Sri Lanka's new government secured a $1.5 billion IMF bailout last month to address its balance of payments crisis. In photo: Colombo World Trade Center. Photograph:( Getty )

AFP Colombo, Sri Lanka Jul 12, 2016, 02.39 PM (IST)
Sri Lanka today announced that it had raised $1.5 billion through a bond issue which was nearly four times oversubscribed despite volatility triggered by Britain's to leave the European Union (EU).

The Central Bank of Sri Lanka said orders totalled $5.5 billion for the $1.5 billion bond issue on Monday. Sri Lanka offered $500 million in bonds with a tenure of 5.5 years and $1 billion for a period of 10 years.

The shorter term debt was priced just below 6.125 per cent while the longer tenue was at 7.125 percent, the bank said, adding that the rate was well within its anticipated interest rate.

"Despite the high volatility in the global financial markets following the historic United Kingdom referendum in June regarding their membership of the European Union, the bonds saw strong interests from a wide range of high quality investors," the bank said.
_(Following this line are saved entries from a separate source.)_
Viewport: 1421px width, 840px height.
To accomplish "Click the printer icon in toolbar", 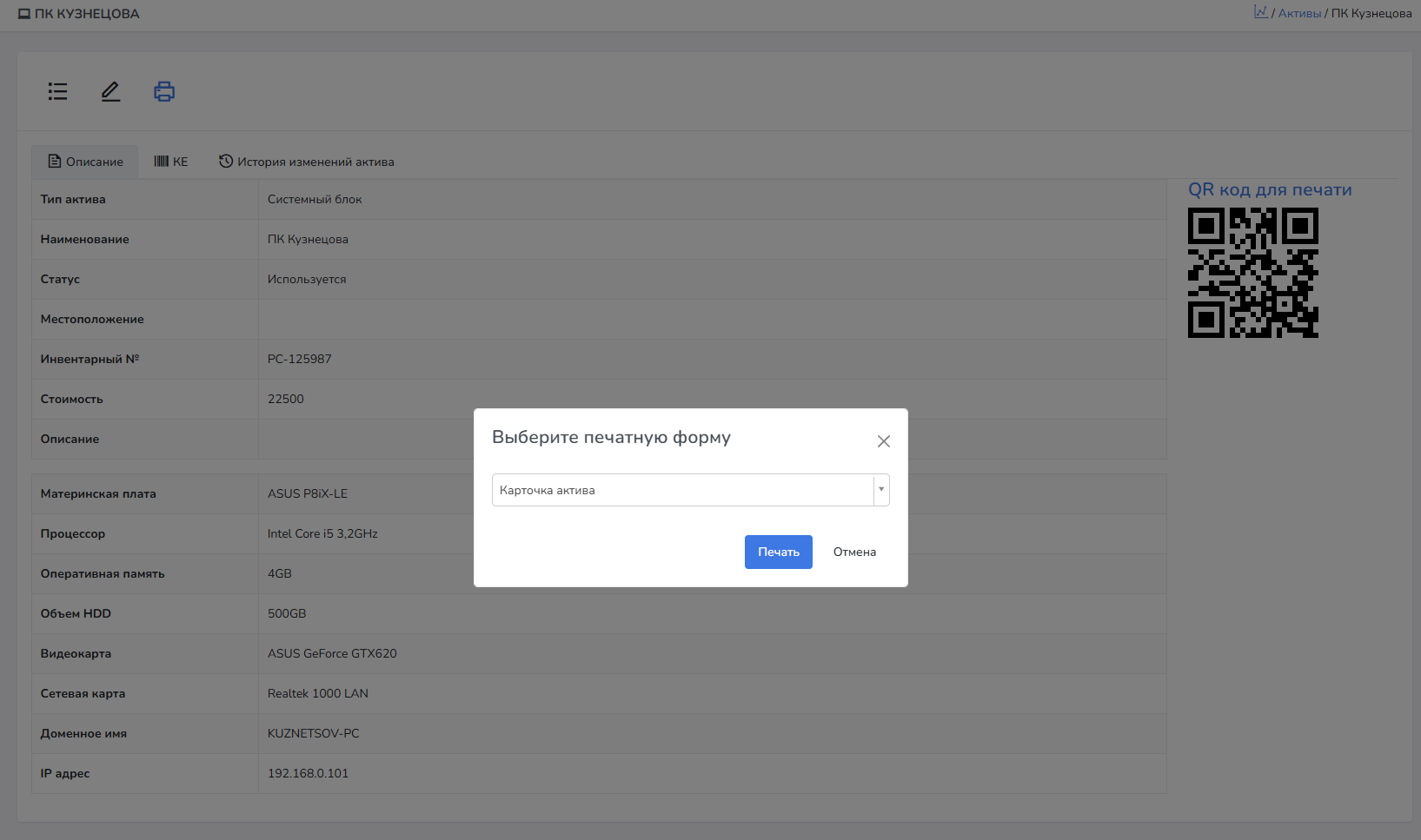I will [164, 91].
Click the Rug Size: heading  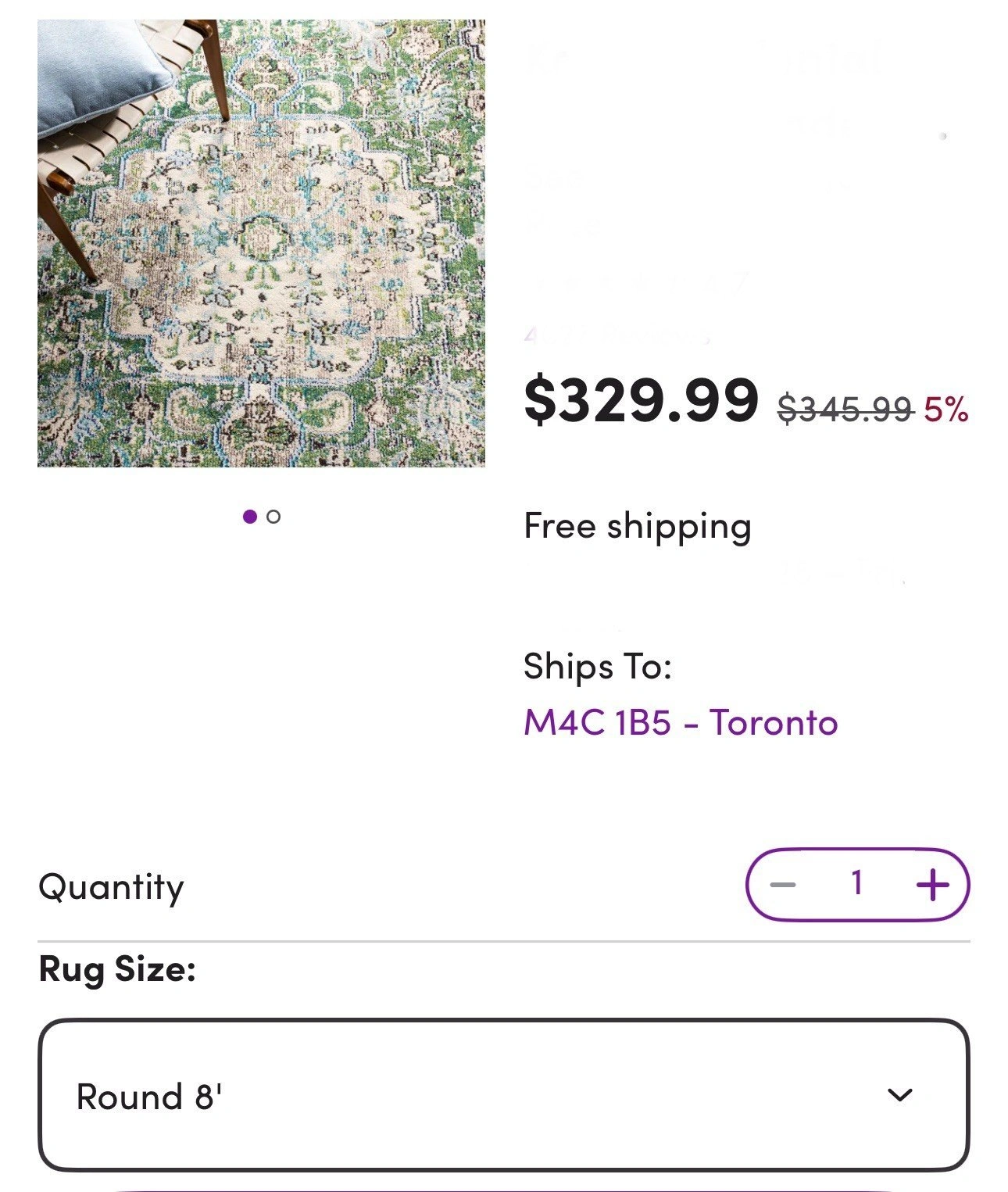[x=117, y=969]
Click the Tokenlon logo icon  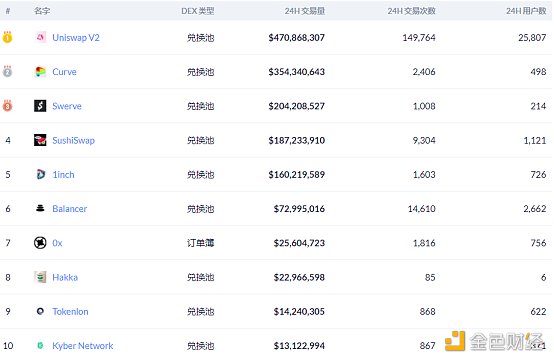click(x=40, y=311)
Sri Lanka has already appointed a high-powered panel to study the effects of Brexit on its $82 billion economy as 10 per cent of its exports to Britain are under European Union trade concessions.

Sri Lanka's new government secured a $1.5 billion IMF bailout last month to address its balance of payments crisis after a spending spree to increase public sector salaries last year.

President Maithripala Sirisena's administration sought an IMF bailout immediately after taking power in January last year, but the fund turned down the request, saying Sri Lanka's reserves were at a comfortable level then.

However, the government faced a balance of payments crisis after it implemented its election pledges of lower fuel and utility prices.

Sri Lanka enjoyed impressive economic growth rates averaging more than 8.0 percent for two years after a prolonged civil war ended in 2009.

But the pace has since slowed, falling to 4.8 percent in 2015, down from 4.9 in the previous year, according to official data.